Organizations are often too preoccupied with defending the integrity of their company and network from external threats to address the very real and dangerous risk that may lie within their own organization - insiders. The insider poses a threat because the legitimate access they have or had to proprietary systems discounts them from facing traditional cybersecurity defenses, such as intrusion detection devices or physical security. They also may have knowledge of the network setup and vulnerabilities, or the ability to obtain that knowledge, better than almost anyone on the outside. While an insider may be simply careless, others cause destruction with malice. The insider threat concept encompasses a variety of employees: from those unknowingly clicking on a malicious link which compromises the network or losing a work device containing sensitive data to those maliciously giving away access codes or purposely selling PHI/PII for profit.

Example

An insider victimized one Texas hospital when an employee built a botnet, using the hospital network, to attack rival hacking groups. The individual was eventually caught after he filmed himself staging an “infiltration” of the hospital network and then posted it on YouTube for public viewing.

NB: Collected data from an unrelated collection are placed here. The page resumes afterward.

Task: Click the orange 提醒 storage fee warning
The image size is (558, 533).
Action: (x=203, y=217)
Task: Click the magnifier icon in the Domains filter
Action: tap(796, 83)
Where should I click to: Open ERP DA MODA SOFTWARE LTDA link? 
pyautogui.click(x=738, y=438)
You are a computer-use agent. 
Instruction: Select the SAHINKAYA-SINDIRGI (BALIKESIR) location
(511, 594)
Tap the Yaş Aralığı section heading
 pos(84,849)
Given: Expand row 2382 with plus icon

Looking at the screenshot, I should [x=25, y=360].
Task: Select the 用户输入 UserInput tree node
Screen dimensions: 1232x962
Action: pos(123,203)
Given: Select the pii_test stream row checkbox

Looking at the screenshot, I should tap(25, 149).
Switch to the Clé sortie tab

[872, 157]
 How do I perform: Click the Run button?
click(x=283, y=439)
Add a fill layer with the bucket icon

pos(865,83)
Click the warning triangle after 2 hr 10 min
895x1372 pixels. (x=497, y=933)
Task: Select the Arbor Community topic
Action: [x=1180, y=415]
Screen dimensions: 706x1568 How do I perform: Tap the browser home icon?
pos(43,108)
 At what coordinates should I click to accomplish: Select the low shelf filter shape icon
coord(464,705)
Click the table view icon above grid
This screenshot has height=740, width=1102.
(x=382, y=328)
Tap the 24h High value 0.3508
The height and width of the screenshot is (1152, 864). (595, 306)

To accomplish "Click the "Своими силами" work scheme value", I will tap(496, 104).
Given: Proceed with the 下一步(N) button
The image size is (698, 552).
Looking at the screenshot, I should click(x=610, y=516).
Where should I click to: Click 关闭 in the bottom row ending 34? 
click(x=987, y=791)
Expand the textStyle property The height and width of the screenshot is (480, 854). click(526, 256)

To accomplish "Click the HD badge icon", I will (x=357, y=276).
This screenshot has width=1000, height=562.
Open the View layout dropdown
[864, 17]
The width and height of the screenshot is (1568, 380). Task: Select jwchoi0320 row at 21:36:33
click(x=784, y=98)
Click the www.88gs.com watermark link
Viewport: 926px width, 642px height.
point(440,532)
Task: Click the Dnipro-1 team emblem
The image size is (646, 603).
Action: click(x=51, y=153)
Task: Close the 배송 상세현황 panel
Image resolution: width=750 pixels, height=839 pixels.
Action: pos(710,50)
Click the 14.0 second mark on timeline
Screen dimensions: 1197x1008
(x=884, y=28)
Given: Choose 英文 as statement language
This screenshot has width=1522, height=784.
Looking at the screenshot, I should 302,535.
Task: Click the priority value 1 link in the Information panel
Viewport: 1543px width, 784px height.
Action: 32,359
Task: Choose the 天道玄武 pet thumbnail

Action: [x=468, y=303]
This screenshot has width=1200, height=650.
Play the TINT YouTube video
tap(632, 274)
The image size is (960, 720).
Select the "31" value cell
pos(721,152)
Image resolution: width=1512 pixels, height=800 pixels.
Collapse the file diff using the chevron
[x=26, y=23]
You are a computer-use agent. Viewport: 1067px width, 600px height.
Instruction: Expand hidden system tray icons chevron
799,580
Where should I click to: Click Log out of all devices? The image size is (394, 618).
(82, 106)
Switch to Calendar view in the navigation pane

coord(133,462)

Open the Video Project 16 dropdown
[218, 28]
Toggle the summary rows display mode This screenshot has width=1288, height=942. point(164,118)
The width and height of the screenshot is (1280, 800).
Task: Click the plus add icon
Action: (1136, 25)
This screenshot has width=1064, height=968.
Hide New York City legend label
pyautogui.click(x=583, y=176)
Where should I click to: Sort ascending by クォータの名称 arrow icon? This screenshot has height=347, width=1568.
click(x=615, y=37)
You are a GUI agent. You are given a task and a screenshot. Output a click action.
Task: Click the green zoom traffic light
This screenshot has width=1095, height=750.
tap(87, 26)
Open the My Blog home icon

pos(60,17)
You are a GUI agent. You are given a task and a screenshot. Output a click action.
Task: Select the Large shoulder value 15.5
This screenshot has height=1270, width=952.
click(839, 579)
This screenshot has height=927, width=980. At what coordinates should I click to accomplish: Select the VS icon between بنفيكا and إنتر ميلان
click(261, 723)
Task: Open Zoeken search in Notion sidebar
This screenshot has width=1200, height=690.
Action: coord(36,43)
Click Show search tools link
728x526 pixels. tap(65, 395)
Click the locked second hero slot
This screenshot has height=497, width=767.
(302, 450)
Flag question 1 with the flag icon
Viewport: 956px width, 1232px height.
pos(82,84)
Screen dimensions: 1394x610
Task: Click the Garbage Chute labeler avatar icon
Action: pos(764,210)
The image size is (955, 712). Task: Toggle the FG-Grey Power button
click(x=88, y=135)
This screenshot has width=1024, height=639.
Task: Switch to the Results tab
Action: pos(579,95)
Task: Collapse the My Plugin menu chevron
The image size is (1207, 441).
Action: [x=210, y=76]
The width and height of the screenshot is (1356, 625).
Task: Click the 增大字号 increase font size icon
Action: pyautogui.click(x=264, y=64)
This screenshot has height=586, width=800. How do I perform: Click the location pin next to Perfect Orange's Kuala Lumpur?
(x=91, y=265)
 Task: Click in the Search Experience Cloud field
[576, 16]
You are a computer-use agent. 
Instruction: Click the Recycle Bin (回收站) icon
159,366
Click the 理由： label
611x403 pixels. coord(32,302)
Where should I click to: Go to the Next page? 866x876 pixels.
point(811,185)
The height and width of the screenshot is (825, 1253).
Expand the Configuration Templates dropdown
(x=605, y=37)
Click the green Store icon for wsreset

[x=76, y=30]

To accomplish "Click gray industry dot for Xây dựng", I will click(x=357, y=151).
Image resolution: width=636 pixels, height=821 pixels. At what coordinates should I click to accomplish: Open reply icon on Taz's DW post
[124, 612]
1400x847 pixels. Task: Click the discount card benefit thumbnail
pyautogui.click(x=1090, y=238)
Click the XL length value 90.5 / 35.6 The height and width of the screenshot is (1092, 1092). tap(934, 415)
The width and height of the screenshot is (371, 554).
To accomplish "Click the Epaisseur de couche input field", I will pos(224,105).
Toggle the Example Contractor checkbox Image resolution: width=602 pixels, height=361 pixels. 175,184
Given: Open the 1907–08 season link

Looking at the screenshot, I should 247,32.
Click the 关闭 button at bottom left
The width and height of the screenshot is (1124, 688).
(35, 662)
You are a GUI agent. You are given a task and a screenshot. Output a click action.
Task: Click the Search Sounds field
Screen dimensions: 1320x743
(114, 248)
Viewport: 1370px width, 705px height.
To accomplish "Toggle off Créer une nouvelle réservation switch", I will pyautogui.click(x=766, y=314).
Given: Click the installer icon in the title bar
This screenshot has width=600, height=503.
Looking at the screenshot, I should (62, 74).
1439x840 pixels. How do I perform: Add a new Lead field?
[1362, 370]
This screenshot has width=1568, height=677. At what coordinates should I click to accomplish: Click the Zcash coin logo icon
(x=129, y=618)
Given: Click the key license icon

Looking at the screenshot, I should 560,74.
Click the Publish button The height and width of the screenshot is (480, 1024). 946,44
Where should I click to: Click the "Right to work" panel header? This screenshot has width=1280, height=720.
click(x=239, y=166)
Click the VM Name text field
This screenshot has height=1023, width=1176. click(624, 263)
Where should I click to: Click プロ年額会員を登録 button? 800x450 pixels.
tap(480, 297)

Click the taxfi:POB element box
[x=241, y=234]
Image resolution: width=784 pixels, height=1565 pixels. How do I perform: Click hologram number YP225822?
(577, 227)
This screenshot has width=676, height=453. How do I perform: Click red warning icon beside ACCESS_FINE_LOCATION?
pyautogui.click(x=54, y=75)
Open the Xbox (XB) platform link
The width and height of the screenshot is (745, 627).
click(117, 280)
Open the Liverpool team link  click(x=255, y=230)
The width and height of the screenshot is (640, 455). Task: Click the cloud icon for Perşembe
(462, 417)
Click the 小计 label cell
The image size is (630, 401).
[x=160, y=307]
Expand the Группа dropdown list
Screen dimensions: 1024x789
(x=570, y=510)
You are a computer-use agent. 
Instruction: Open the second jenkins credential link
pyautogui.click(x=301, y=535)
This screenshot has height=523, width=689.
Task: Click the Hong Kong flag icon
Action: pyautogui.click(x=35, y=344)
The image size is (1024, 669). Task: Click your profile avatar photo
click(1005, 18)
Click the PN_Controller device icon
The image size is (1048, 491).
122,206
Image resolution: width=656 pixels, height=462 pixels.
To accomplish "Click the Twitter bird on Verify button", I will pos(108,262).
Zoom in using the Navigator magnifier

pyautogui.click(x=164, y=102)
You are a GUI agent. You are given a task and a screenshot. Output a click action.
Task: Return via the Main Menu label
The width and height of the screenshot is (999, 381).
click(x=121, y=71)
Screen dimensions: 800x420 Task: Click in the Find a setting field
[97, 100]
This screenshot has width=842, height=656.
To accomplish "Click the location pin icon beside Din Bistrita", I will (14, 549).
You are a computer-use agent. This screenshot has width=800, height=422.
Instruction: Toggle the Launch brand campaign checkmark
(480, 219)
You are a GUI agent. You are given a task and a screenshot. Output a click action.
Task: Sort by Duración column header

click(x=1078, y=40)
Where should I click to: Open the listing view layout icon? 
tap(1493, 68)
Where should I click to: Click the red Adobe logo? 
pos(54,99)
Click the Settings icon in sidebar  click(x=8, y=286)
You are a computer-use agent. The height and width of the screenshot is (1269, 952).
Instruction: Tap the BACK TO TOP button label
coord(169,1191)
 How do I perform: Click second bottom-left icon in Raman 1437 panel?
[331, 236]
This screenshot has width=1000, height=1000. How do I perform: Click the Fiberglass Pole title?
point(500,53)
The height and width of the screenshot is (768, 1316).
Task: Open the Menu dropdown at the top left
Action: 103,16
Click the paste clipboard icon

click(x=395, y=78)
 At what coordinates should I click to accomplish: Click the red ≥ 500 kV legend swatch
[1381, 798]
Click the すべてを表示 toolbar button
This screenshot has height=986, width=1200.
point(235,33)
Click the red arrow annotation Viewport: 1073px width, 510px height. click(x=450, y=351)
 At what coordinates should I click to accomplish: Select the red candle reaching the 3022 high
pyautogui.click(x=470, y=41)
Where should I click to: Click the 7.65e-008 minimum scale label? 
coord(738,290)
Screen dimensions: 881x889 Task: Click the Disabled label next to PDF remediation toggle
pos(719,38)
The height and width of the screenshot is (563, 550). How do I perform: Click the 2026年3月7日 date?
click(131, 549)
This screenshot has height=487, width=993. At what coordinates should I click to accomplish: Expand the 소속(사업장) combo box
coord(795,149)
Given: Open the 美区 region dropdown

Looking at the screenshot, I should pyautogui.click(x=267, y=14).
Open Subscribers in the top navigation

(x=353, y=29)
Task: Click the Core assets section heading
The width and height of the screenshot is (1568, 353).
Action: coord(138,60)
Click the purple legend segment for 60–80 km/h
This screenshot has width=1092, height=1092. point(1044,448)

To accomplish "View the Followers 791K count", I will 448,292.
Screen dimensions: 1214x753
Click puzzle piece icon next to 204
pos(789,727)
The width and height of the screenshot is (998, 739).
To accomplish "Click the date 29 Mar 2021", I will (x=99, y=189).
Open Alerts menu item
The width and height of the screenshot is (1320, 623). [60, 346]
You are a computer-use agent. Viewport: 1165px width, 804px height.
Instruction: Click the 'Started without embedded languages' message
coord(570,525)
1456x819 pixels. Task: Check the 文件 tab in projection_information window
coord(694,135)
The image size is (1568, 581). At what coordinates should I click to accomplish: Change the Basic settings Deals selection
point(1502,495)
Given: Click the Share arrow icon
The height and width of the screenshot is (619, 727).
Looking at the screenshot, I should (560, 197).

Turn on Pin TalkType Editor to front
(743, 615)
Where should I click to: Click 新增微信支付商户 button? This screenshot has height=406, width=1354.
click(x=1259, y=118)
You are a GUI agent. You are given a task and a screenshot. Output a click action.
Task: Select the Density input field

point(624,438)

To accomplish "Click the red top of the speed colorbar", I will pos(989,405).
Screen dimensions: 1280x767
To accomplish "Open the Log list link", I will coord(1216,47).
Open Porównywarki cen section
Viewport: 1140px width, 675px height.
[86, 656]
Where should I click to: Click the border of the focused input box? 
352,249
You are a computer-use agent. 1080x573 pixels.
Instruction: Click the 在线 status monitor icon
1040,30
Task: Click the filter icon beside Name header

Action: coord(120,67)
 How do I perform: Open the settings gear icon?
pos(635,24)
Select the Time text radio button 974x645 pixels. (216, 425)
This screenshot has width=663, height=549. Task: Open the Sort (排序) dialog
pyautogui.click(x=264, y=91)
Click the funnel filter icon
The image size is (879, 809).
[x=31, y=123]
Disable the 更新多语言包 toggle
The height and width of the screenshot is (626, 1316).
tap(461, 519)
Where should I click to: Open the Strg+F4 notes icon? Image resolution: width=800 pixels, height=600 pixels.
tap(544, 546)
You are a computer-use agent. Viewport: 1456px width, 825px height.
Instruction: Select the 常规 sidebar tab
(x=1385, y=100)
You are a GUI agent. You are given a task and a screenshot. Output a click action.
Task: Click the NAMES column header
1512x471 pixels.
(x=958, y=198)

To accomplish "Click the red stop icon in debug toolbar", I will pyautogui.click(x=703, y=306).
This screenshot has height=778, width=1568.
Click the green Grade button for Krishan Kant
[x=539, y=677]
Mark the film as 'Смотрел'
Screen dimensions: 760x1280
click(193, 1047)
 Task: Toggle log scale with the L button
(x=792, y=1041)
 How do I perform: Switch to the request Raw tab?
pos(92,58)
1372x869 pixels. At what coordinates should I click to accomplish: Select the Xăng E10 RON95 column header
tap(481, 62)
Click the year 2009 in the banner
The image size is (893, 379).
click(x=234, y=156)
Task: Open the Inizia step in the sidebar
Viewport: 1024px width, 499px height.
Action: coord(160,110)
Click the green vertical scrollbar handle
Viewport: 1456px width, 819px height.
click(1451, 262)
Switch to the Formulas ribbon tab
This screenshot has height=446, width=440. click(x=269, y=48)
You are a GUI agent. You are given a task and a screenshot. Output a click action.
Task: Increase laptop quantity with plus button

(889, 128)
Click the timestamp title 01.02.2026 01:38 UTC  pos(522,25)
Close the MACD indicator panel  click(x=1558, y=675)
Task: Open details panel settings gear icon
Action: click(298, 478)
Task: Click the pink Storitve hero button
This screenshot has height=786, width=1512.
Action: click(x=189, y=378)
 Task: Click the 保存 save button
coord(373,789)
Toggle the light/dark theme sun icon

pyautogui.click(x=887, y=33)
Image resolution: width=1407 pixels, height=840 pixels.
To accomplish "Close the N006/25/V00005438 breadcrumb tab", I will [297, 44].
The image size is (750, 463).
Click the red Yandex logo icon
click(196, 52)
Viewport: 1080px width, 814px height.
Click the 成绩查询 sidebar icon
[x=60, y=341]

The video clearly shows the individual using a specific key to “infiltrate” the hospital, which revealed his identity as Jesse McGraw, a night security guard of the building. The investigation revealed that McGraw had downloaded malware on dozens of machines, including nursing stations with patient records. Additionally, he installed a backdoor in the HVAC unit, which, if failed, would have caused damage to drugs and medicines and affected hospital patients during the hot Texas summer. McGraw pled guilty to computer tampering charges and is serving a 9-year sentence in addition to paying $31,000 in fines.

Recommendations

The best way to detect an inside threat is often other insiders. Training your users and employees on how to recognize and report an insider threat, or prevent them from inadvertently becoming one, is the best way to protect your organization. There are many open source resources on insider threats with training programs and educational materials for organizations and their employees. These include explanations on what suspicious activity and behavioral changes employees should be looking for in colleagues, and when and who to report it to. The Carnegie Mellon CERT tracks insiders and is a great place to start.